Exercise instructions
Each record below needs to be copied out exactly as it stands.

Input for this task
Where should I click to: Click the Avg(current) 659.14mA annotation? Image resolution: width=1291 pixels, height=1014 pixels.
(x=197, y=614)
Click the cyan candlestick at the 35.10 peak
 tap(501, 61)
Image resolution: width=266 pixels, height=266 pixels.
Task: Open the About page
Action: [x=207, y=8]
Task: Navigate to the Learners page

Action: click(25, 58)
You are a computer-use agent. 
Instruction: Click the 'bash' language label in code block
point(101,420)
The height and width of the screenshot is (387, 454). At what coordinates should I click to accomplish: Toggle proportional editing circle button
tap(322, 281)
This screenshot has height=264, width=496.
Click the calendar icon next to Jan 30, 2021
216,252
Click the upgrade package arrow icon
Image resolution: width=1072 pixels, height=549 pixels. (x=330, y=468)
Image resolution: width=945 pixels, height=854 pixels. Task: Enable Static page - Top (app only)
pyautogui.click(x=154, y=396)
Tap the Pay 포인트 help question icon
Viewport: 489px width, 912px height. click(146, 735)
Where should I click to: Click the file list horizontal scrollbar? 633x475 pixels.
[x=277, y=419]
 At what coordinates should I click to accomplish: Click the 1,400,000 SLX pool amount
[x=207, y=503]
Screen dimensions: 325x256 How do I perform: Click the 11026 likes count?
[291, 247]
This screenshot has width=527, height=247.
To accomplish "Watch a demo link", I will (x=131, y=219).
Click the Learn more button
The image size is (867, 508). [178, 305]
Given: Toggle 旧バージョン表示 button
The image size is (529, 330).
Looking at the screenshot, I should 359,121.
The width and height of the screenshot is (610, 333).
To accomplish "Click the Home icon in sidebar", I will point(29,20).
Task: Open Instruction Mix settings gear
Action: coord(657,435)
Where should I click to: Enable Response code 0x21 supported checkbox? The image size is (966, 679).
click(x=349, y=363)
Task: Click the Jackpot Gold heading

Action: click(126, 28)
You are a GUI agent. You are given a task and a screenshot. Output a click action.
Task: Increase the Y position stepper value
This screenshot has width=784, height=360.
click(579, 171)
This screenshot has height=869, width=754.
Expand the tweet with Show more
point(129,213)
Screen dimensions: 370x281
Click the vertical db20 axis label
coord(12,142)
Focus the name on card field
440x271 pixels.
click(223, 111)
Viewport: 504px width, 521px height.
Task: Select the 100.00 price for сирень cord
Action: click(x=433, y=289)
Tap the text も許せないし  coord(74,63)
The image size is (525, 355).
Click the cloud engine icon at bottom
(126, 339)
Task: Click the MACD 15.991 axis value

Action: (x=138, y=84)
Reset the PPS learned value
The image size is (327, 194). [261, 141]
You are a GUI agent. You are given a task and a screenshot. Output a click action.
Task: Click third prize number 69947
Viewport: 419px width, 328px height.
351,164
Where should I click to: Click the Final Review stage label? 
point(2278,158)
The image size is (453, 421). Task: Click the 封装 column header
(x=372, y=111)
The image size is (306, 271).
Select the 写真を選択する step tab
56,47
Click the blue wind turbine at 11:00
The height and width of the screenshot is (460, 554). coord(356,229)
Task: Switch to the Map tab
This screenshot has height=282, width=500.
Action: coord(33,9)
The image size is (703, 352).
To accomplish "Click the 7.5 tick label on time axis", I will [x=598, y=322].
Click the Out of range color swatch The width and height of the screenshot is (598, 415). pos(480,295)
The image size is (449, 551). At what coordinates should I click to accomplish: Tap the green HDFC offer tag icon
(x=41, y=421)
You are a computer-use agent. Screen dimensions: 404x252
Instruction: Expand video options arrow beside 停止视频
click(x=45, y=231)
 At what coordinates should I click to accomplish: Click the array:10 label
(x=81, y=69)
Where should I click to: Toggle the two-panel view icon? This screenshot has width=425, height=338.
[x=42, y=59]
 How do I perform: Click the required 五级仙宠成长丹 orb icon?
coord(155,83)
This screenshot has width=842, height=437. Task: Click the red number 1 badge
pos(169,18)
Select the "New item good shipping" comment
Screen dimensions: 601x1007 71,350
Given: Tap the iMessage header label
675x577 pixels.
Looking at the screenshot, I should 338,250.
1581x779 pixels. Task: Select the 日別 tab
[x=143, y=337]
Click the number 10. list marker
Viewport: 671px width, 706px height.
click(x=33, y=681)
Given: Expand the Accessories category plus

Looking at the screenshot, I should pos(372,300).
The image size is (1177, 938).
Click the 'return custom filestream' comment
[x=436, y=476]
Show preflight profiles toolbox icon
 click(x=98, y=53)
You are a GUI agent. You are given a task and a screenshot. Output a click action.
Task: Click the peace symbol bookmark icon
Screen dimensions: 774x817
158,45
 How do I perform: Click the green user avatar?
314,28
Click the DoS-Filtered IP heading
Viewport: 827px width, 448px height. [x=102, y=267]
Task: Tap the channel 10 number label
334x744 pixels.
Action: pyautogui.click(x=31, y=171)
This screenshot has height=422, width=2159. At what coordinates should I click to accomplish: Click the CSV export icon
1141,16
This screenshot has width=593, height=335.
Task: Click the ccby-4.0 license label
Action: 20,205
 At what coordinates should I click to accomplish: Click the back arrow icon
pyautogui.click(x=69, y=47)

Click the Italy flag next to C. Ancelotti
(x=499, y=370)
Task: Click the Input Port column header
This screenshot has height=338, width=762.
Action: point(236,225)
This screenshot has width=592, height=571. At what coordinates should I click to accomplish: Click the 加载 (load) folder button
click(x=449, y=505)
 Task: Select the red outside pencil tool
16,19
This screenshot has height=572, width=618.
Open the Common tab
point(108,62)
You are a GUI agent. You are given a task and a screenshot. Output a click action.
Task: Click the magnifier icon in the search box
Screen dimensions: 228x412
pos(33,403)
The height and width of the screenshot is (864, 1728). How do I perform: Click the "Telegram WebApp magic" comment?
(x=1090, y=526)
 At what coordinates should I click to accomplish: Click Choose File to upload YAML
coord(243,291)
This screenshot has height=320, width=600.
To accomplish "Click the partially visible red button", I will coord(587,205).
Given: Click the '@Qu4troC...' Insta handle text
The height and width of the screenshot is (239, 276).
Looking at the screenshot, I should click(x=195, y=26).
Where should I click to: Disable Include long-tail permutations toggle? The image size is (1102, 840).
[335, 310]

Expected answer
Where should I click to: Click the Avg(current) 659.14mA annotation? Image resolution: width=1291 pixels, height=1014 pixels.
(x=197, y=614)
Click the cyan candlestick at the 35.10 peak
 tap(501, 61)
Image resolution: width=266 pixels, height=266 pixels.
Task: Open the About page
Action: [x=207, y=8]
Task: Navigate to the Learners page

Action: click(25, 58)
You are a computer-use agent. 
Instruction: Click the 'bash' language label in code block
point(101,420)
The height and width of the screenshot is (387, 454). At what coordinates should I click to accomplish: Toggle proportional editing circle button
tap(322, 281)
This screenshot has height=264, width=496.
Click the calendar icon next to Jan 30, 2021
216,252
Click the upgrade package arrow icon
Image resolution: width=1072 pixels, height=549 pixels. (x=330, y=468)
Image resolution: width=945 pixels, height=854 pixels. Task: Enable Static page - Top (app only)
pyautogui.click(x=154, y=396)
Tap the Pay 포인트 help question icon
Viewport: 489px width, 912px height. click(146, 735)
Where should I click to: Click the file list horizontal scrollbar? 633x475 pixels.
[x=277, y=419]
 At what coordinates should I click to accomplish: Click the 1,400,000 SLX pool amount
[x=207, y=503]
Screen dimensions: 325x256 How do I perform: Click the 11026 likes count?
[291, 247]
This screenshot has width=527, height=247.
To accomplish "Watch a demo link", I will (x=131, y=219).
Click the Learn more button
The image size is (867, 508). [178, 305]
Given: Toggle 旧バージョン表示 button
The image size is (529, 330).
Looking at the screenshot, I should 359,121.
The width and height of the screenshot is (610, 333).
To accomplish "Click the Home icon in sidebar", I will point(29,20).
Task: Open Instruction Mix settings gear
Action: coord(657,435)
Where should I click to: Enable Response code 0x21 supported checkbox? The image size is (966, 679).
click(x=349, y=363)
Task: Click the Jackpot Gold heading

Action: click(126, 28)
You are a GUI agent. You are given a task and a screenshot. Output a click action.
Task: Increase the Y position stepper value
This screenshot has width=784, height=360.
click(579, 171)
This screenshot has height=869, width=754.
Expand the tweet with Show more
point(129,213)
Screen dimensions: 370x281
Click the vertical db20 axis label
coord(12,142)
Focus the name on card field
440x271 pixels.
click(223, 111)
Viewport: 504px width, 521px height.
Task: Select the 100.00 price for сирень cord
Action: click(x=433, y=289)
Tap the text も許せないし  coord(74,63)
The image size is (525, 355).
Click the cloud engine icon at bottom
(126, 339)
Task: Click the MACD 15.991 axis value

Action: (x=138, y=84)
Reset the PPS learned value
The image size is (327, 194). [261, 141]
You are a GUI agent. You are given a task and a screenshot. Output a click action.
Task: Click third prize number 69947
Viewport: 419px width, 328px height.
351,164
Where should I click to: Click the Final Review stage label? 
point(2278,158)
The image size is (453, 421). Task: Click the 封装 column header
(x=372, y=111)
The image size is (306, 271).
Select the 写真を選択する step tab
56,47
Click the blue wind turbine at 11:00
The height and width of the screenshot is (460, 554). coord(356,229)
Task: Switch to the Map tab
This screenshot has height=282, width=500.
Action: coord(33,9)
The image size is (703, 352).
To accomplish "Click the 7.5 tick label on time axis", I will [x=598, y=322].
Click the Out of range color swatch The width and height of the screenshot is (598, 415). pos(480,295)
The image size is (449, 551). At what coordinates should I click to accomplish: Tap the green HDFC offer tag icon
(x=41, y=421)
You are a computer-use agent. Screen dimensions: 404x252
Instruction: Expand video options arrow beside 停止视频
click(x=45, y=231)
 At what coordinates should I click to accomplish: Click the array:10 label
(x=81, y=69)
Where should I click to: Toggle the two-panel view icon? This screenshot has width=425, height=338.
[x=42, y=59]
 How do I perform: Click the required 五级仙宠成长丹 orb icon?
coord(155,83)
This screenshot has width=842, height=437. Task: Click the red number 1 badge
pos(169,18)
Select the "New item good shipping" comment
Screen dimensions: 601x1007 71,350
Given: Tap the iMessage header label
675x577 pixels.
Looking at the screenshot, I should 338,250.
1581x779 pixels. Task: Select the 日別 tab
[x=143, y=337]
Click the number 10. list marker
Viewport: 671px width, 706px height.
click(x=33, y=681)
Given: Expand the Accessories category plus

Looking at the screenshot, I should pos(372,300).
The image size is (1177, 938).
Click the 'return custom filestream' comment
[x=436, y=476]
Show preflight profiles toolbox icon
 click(x=98, y=53)
You are a GUI agent. You are given a task and a screenshot. Output a click action.
Task: Click the peace symbol bookmark icon
Screen dimensions: 774x817
158,45
 How do I perform: Click the green user avatar?
314,28
Click the DoS-Filtered IP heading
Viewport: 827px width, 448px height. [x=102, y=267]
Task: Tap the channel 10 number label
334x744 pixels.
Action: pyautogui.click(x=31, y=171)
This screenshot has height=422, width=2159. At what coordinates should I click to accomplish: Click the CSV export icon
1141,16
This screenshot has width=593, height=335.
Task: Click the ccby-4.0 license label
Action: 20,205
 At what coordinates should I click to accomplish: Click the back arrow icon
pyautogui.click(x=69, y=47)

Click the Italy flag next to C. Ancelotti
(x=499, y=370)
Task: Click the Input Port column header
This screenshot has height=338, width=762.
Action: point(236,225)
This screenshot has width=592, height=571. At what coordinates should I click to accomplish: Click the 加载 (load) folder button
click(x=449, y=505)
 Task: Select the red outside pencil tool
16,19
This screenshot has height=572, width=618.
Open the Common tab
point(108,62)
You are a GUI agent. You are given a task and a screenshot. Output a click action.
Task: Click the magnifier icon in the search box
Screen dimensions: 228x412
pos(33,403)
The height and width of the screenshot is (864, 1728). How do I perform: Click the "Telegram WebApp magic" comment?
(x=1090, y=526)
 At what coordinates should I click to accomplish: Click Choose File to upload YAML
coord(243,291)
This screenshot has height=320, width=600.
To accomplish "Click the partially visible red button", I will coord(587,205).
Given: Click the '@Qu4troC...' Insta handle text
The height and width of the screenshot is (239, 276).
Looking at the screenshot, I should click(x=195, y=26).
Where should I click to: Disable Include long-tail permutations toggle? The image size is (1102, 840).
[335, 310]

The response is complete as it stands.